- **PROBLEM REQUIREMENTS**: Copy the listing below line for line, with no changes at all.

(Excerpt from a dataset)
☆ ☆ ☆ ☆
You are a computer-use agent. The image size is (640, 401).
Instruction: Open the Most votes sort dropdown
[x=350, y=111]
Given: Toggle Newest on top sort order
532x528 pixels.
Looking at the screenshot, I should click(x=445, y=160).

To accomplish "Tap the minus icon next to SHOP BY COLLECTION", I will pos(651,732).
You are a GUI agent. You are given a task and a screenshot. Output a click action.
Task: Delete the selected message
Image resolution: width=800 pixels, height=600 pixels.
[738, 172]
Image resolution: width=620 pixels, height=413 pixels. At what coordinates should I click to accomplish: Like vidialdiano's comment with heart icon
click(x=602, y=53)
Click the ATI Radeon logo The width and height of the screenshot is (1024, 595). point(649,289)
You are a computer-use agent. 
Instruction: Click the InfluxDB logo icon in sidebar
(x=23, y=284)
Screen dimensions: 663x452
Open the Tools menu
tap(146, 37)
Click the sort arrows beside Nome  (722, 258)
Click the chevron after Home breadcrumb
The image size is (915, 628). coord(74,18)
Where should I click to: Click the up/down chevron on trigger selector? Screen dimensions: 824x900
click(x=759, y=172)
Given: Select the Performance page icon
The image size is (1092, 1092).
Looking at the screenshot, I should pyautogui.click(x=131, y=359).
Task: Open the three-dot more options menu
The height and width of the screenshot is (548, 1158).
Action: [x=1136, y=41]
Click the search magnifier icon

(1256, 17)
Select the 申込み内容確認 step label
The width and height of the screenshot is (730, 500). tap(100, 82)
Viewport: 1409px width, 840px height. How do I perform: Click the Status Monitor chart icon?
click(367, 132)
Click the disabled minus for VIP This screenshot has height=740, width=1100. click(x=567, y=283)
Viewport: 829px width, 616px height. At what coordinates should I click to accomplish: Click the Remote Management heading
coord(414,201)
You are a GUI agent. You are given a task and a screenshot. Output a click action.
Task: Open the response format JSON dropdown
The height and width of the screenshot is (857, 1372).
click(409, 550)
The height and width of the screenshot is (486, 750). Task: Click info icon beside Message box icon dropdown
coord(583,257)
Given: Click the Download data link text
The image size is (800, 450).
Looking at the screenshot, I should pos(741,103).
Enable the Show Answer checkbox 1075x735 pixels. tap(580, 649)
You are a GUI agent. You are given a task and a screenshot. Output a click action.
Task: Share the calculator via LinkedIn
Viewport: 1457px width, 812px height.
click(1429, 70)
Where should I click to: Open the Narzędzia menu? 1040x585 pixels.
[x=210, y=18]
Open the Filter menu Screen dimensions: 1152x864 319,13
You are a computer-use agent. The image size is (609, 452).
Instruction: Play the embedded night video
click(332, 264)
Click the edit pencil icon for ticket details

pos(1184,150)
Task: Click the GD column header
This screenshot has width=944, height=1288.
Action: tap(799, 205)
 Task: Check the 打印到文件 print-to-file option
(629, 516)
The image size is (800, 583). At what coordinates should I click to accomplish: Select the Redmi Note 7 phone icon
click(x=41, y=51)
☆ ☆ ☆ ☆
- **THE RESULT**:
You are a computer-use agent. The image size is (640, 401).
Instruction: Open the Most votes sort dropdown
[x=350, y=111]
Given: Toggle Newest on top sort order
532x528 pixels.
Looking at the screenshot, I should click(x=445, y=160).

To accomplish "Tap the minus icon next to SHOP BY COLLECTION", I will pos(651,732).
You are a GUI agent. You are given a task and a screenshot. Output a click action.
Task: Delete the selected message
Image resolution: width=800 pixels, height=600 pixels.
[738, 172]
Image resolution: width=620 pixels, height=413 pixels. At what coordinates should I click to accomplish: Like vidialdiano's comment with heart icon
click(x=602, y=53)
Click the ATI Radeon logo The width and height of the screenshot is (1024, 595). point(649,289)
You are a computer-use agent. 
Instruction: Click the InfluxDB logo icon in sidebar
(x=23, y=284)
Screen dimensions: 663x452
Open the Tools menu
tap(146, 37)
Click the sort arrows beside Nome  (722, 258)
Click the chevron after Home breadcrumb
The image size is (915, 628). coord(74,18)
Where should I click to: Click the up/down chevron on trigger selector? Screen dimensions: 824x900
click(x=759, y=172)
Given: Select the Performance page icon
The image size is (1092, 1092).
Looking at the screenshot, I should pyautogui.click(x=131, y=359).
Task: Open the three-dot more options menu
The height and width of the screenshot is (548, 1158).
Action: [x=1136, y=41]
Click the search magnifier icon

(1256, 17)
Select the 申込み内容確認 step label
The width and height of the screenshot is (730, 500). tap(100, 82)
Viewport: 1409px width, 840px height. How do I perform: Click the Status Monitor chart icon?
click(367, 132)
Click the disabled minus for VIP This screenshot has height=740, width=1100. click(x=567, y=283)
Viewport: 829px width, 616px height. At what coordinates should I click to accomplish: Click the Remote Management heading
coord(414,201)
You are a GUI agent. You are given a task and a screenshot. Output a click action.
Task: Open the response format JSON dropdown
The height and width of the screenshot is (857, 1372).
click(409, 550)
The height and width of the screenshot is (486, 750). Task: Click info icon beside Message box icon dropdown
coord(583,257)
Given: Click the Download data link text
The image size is (800, 450).
Looking at the screenshot, I should pos(741,103).
Enable the Show Answer checkbox 1075x735 pixels. tap(580, 649)
You are a GUI agent. You are given a task and a screenshot. Output a click action.
Task: Share the calculator via LinkedIn
Viewport: 1457px width, 812px height.
click(1429, 70)
Where should I click to: Open the Narzędzia menu? 1040x585 pixels.
[x=210, y=18]
Open the Filter menu Screen dimensions: 1152x864 319,13
You are a computer-use agent. The image size is (609, 452).
Instruction: Play the embedded night video
click(332, 264)
Click the edit pencil icon for ticket details

pos(1184,150)
Task: Click the GD column header
This screenshot has width=944, height=1288.
Action: tap(799, 205)
 Task: Check the 打印到文件 print-to-file option
(629, 516)
The image size is (800, 583). At what coordinates should I click to accomplish: Select the Redmi Note 7 phone icon
click(x=41, y=51)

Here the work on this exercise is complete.